Seamless: Ditto. Widgets make it even more seamless now so it's much easier to do. Automation: Again, Todoist allows you to create recurring tasks, which is why it's the second most important app in my life (after Notion). I just set it to repeat daily. Gamification: Again, I earn Karma points on the app when I reach my Daily Goal. Simple, but so effective.
3. Evergreen Notes/Creative Workflow system
My brain is always buzzing - my husband knows better than to interrupt me mid-thought when we're conversing because I'll lose the idea almost immediately ("What was it you wanted to say?" he'll ask. "Er...I forgot!" is my usual reply). I have so many ideas bouncing around all the time but they almost never get converted into action points because I've forgotten the details. In short, I use the Notion and Todoist apps on my phone or laptop to capture all my ideas as and when it comes. These are just general inboxes to catch raw thoughts so I can review and process them later. I used a similar system at work all the time (because things come in hot and fast in audit) so it was just a matter of adapting it for personal use. The key is the apps always have to be front and centre, so as soon as I unlock my phone, I have access to the widgets. Then, when I get around to processing the thoughts, I either tidy it up to create an evergreen note or follow the following creative workflow if I need to create some sort of output:
Why it works:
Accountability: I created the system as a shared workspace with my husband, so it's only semi-accountable since we don't sit down and review the notes together. But it incentivises me to tidy it up regularly and not let the notes get out of control since I share the digital workspace with someone else.

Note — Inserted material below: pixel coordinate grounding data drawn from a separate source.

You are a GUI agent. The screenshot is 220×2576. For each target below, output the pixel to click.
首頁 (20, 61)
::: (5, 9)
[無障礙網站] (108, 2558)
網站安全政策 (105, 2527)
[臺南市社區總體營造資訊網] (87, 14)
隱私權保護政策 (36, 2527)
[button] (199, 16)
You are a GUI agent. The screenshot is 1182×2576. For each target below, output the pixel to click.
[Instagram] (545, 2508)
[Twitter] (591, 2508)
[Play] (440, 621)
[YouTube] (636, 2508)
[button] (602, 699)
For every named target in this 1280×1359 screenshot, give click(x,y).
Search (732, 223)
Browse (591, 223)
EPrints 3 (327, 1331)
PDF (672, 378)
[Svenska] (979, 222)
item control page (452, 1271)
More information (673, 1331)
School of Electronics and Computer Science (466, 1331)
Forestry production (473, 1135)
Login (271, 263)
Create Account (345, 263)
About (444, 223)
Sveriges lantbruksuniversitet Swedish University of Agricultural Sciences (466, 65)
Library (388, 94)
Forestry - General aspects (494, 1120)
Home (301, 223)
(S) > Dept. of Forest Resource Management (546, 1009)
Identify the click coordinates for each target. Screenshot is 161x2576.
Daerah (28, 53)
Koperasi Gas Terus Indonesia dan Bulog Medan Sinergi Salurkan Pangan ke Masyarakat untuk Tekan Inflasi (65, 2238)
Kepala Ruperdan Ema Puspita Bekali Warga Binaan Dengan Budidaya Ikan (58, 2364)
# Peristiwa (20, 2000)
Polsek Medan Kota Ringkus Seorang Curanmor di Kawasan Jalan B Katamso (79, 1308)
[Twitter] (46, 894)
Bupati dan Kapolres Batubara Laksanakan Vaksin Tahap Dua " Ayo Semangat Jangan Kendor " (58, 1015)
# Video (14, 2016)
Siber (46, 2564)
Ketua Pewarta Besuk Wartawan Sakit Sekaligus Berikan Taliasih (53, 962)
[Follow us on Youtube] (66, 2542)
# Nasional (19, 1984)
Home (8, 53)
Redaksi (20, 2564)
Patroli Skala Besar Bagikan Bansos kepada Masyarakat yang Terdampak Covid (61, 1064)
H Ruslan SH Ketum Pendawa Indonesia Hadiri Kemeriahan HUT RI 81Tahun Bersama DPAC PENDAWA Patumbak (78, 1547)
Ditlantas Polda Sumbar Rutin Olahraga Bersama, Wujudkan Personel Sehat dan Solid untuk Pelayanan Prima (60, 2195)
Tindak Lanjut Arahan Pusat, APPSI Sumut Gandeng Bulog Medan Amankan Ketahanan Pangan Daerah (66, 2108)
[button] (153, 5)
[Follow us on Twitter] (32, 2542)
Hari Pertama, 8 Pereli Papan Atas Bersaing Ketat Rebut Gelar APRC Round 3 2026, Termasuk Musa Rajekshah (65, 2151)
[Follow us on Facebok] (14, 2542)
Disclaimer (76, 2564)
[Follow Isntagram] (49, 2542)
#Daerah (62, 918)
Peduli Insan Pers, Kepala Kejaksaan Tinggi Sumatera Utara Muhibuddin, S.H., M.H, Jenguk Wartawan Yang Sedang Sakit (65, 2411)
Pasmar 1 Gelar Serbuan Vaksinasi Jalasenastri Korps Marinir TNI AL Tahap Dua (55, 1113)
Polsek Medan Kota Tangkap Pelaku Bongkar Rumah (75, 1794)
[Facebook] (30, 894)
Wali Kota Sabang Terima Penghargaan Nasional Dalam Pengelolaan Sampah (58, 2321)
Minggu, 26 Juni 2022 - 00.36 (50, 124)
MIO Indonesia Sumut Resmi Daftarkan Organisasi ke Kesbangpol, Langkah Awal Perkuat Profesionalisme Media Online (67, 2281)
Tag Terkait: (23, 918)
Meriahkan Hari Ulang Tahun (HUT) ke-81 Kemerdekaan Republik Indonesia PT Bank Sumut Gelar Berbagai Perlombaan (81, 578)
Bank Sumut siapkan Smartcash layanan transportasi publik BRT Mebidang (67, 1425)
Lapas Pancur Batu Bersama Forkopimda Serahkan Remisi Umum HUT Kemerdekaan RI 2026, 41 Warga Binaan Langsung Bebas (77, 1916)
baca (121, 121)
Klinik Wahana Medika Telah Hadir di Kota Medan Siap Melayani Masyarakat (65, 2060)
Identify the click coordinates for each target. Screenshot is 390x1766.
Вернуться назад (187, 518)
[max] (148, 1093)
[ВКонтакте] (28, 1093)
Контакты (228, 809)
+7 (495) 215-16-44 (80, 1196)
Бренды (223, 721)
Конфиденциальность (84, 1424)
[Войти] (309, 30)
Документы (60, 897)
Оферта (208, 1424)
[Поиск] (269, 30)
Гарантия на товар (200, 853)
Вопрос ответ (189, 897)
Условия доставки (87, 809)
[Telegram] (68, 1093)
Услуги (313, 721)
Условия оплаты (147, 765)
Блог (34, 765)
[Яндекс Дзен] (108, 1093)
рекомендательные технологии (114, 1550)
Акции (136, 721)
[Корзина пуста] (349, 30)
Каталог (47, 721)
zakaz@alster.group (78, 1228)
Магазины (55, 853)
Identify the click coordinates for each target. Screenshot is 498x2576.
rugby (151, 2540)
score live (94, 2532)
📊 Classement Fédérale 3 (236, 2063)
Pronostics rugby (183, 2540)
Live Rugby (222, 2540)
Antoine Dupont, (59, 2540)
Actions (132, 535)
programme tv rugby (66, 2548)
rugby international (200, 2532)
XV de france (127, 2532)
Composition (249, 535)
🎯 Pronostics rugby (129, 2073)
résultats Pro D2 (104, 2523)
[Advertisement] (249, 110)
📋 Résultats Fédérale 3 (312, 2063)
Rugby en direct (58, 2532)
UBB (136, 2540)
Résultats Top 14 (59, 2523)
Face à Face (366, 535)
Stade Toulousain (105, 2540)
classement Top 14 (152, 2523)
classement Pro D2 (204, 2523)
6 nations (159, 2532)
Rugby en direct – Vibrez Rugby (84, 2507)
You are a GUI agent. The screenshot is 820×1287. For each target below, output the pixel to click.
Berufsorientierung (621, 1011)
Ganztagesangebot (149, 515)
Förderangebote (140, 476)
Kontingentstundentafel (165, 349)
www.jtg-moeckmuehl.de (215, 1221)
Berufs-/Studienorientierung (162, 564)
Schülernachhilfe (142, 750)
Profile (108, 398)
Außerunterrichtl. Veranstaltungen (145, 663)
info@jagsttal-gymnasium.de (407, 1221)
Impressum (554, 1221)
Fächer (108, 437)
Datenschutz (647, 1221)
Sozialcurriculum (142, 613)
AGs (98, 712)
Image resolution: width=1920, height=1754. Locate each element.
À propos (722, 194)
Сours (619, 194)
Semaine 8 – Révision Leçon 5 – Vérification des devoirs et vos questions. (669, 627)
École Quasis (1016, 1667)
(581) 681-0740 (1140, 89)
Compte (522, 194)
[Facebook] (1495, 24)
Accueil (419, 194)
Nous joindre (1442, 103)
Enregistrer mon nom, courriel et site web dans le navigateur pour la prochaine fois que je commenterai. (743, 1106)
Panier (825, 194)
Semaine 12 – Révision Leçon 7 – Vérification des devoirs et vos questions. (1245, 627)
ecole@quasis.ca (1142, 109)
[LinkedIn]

Regular Review: Cleaning up the raw notes is part of my weekly review, so there's a recurring task on Todoist.
Seamless: Widgets are magic. Seamless because it doesn't matter if I'm on my phone or on my laptop, I can always catch the thought somehow. If neither are near me, I'll write it on the back of my hand (a trait that used to annoy friends at school or work but hey, it works!). Automation: Semi-automatic in the sense that it's not quite 'set and forget' but the system structure makes it almost habit-like for me now. Gamification: Again, Karma points on Todoist (I love that app) because I have a recurring task reminding me to review and clean up the Notion workspace and I can tick off a task whenever I need to create an output of some sort.
Having a systems-first mentality is more motivating than saying "Oh, I can't do [thing] because I'm easily distracted, forgetful and disorganised". It empowers you to gain more control over your day-to-day.
Not all of my systems are perfect. I haven't found a good system to get me to exercise consistently or have a regular sleep and wake schedule, for instance. But having this framework helps me identify where I can start making improvements.
As James Clear puts it, "You do not rise to the level of your goals. You fall to the level of your systems".